La Sma tipo 1, i cui sintomi si sviluppano all’età di 6 mesi e porterà al decesso o alla ventilazione permanente entro i due anni, e la Sma tipo 2, con sintomi che compaiono tra i 6 e i 18 mesi di età e il bambino non camminerà mai ma potrà andare incontro a scoliosi ingravescente e insufficienza respiratoria. «Bisogna tenere conto del fatto che la degenerazione dei motoneuroni inizia prima della nascita, si intensifica rapidamente e che il processo non può essere invertito» spiega Pane. «L’aspetto innovativo di questo trattamento è che interviene direttamente sul difetto genetico con un’unica somministrazione; quindi, è effettuato una sola volta nella vita. Tramite vettore virale, la terapia fa da cerotto al gene malato, che produce proteina che manca, bloccando così l’arrivo e l’evoluzione dei sintomi. Il limite nei criteri di eleggibilità alla terapia è il peso di 13.5 kg del bambino. Ma le agenzie americana Fda ed europea Ema lo hanno già esteso a 21 kg, attendiamo i risultati di uno studio di sicurezza ed efficacia anche su pazienti di peso maggiore».

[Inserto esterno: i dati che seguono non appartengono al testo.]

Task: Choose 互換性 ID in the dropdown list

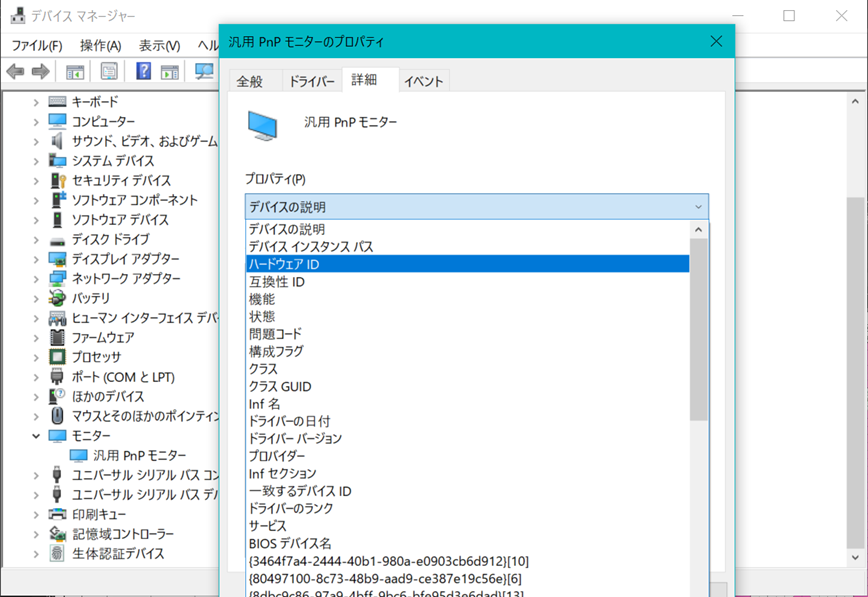Action: tap(277, 282)
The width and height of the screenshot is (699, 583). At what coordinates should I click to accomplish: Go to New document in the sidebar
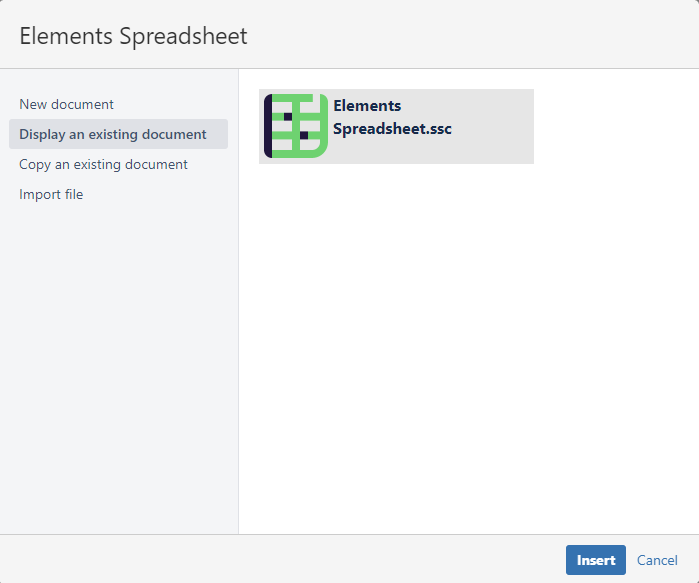pyautogui.click(x=66, y=104)
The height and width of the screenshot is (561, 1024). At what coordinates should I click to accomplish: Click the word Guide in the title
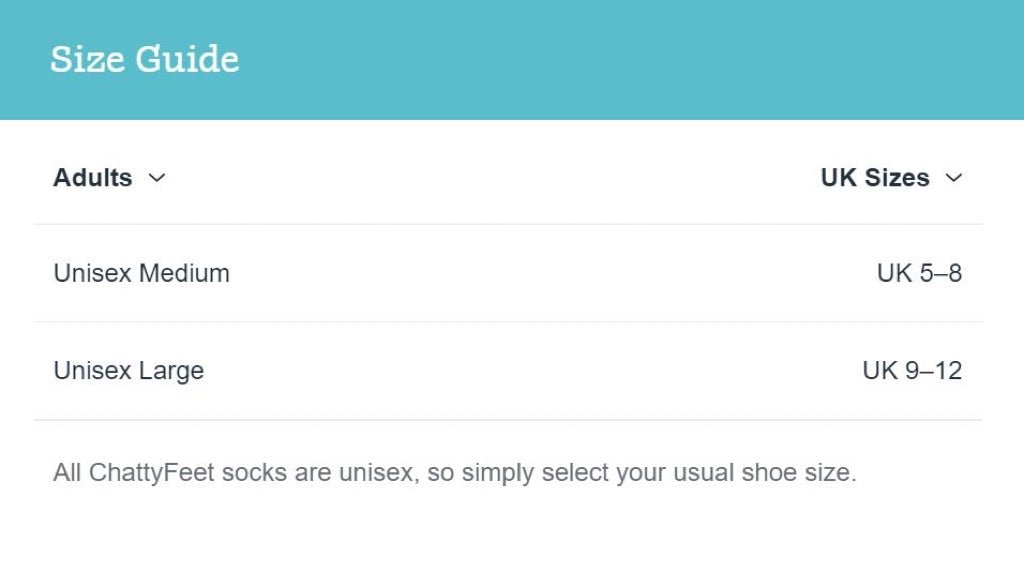click(187, 59)
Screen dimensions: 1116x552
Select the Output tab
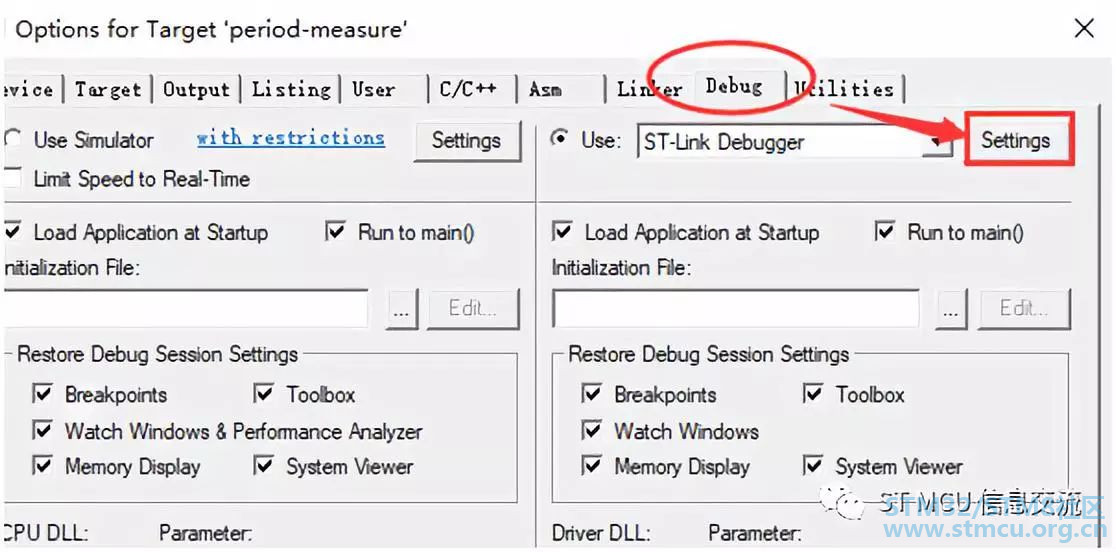tap(196, 90)
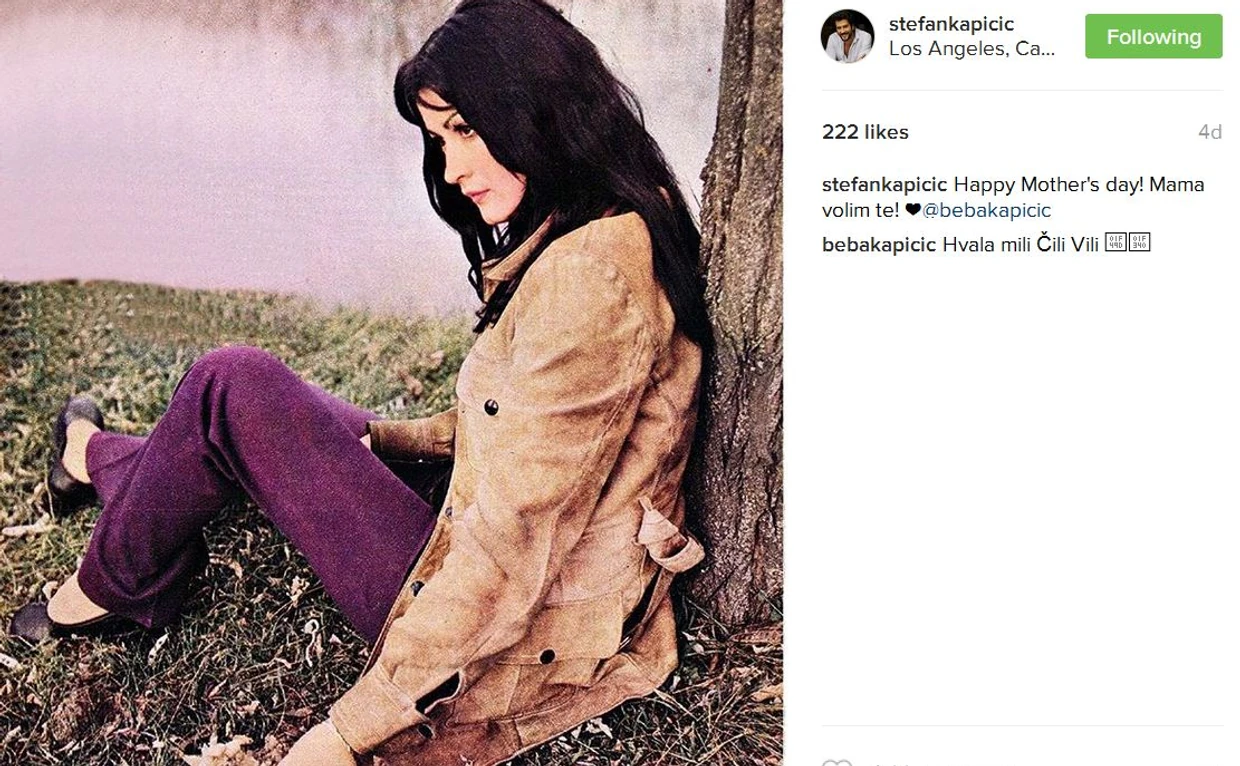Click the Hvala mili Čili Vili comment
The height and width of the screenshot is (766, 1240).
pos(1020,245)
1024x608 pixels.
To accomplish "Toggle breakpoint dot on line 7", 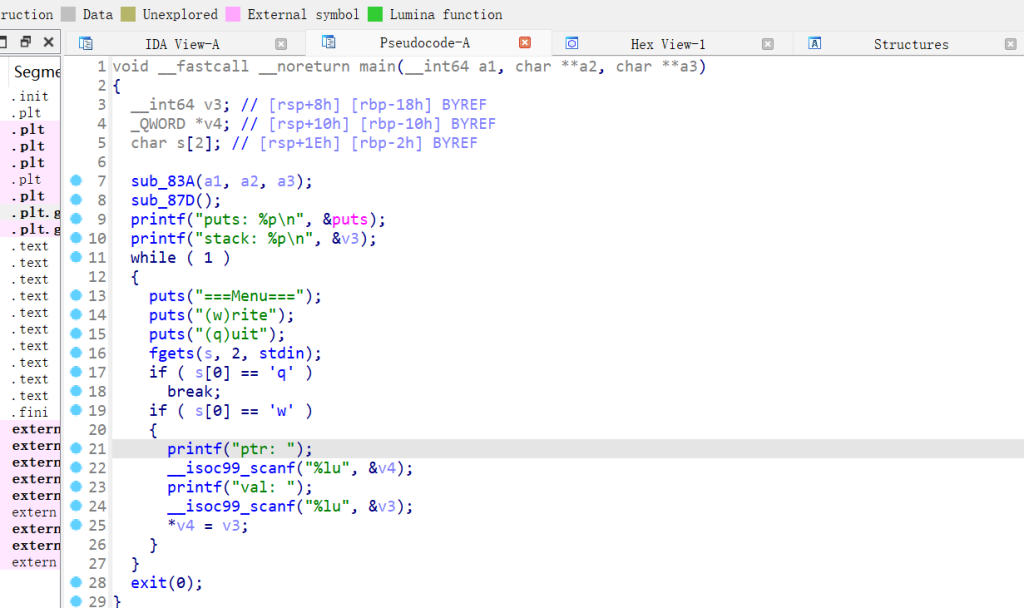I will (x=76, y=181).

Nel nostro paese, tra studi clinici, pratica clinica, sono già stati coinvolti circa 125 bambini con la Sma 1 e si prevede di trattarne altri 5-6 con la forma 2; i centri che hanno trattato almeno un bambino sono 16. Tuttavia, «è importante che i centri rispondano a certe caratteristiche i pazienti devono essere strettamente monitorati, parametri ematici, ravvicinati per individuare effetti collaterali gravi o gravissimi».

«I pazienti trattati nel mondo sono finora 3700 tra accesso allargato, studi clinic e utilizzo nella pratica clinica, che insieme al prolungato periodo di osservazione degli stadi ha permesso di consolidare i risultati di efficacia e sicurezza» Roberta Rondena, Country Value & Access Head di Novartis. Il trattamento prevede una singola somministrazione endovenosa, «Per chi per ragioni di sicurezza non tollera sono in corso due studi internazionali sulla somministrazione intratecale. L’impegno di Novartis in questa area terapeutica continuerà per raggiungere sempre più pazienti e garantire che tutti gli eleggibili possano avere accesso al trattamento»

Le sfide per Famiglie Sma non sono mai finite. Racconta Anita Pallara che «il 28 marzo è arrivato in Italia un piccolo palestinese di 10 mesi, accompagnato dalla mamma e dal papà, gli altri fratellini rimasti in Palestina. Mi avevano contattato direttamente e, grazie alla Regione Puglia che li ha accolti, e agli sforzi di Novartis, siamo riusciti a fare in modo che il piccolo, con la Sma grave, completamente ipotonico, ricevesse il trattamento una decina di giorni fa. Li vado a trovare spesso e un pomeriggio l’ho visto muoversi nel lettino e girarsi a guardarmi. Parliamo sempre di screening e nuove terapie, ma non avevo mai assistito al materializzarsi sotto i miei occhi dell’efficacia della terapia genica. Resteranno qui tre mesi per eseguire i necessari controlli. Nascere nella parte giusta del mondo è una grande fortuna. La nostra sfida ora è aiutare tutti i bambini e portare il nostro privilegio anche al di fuori dei nostri confini».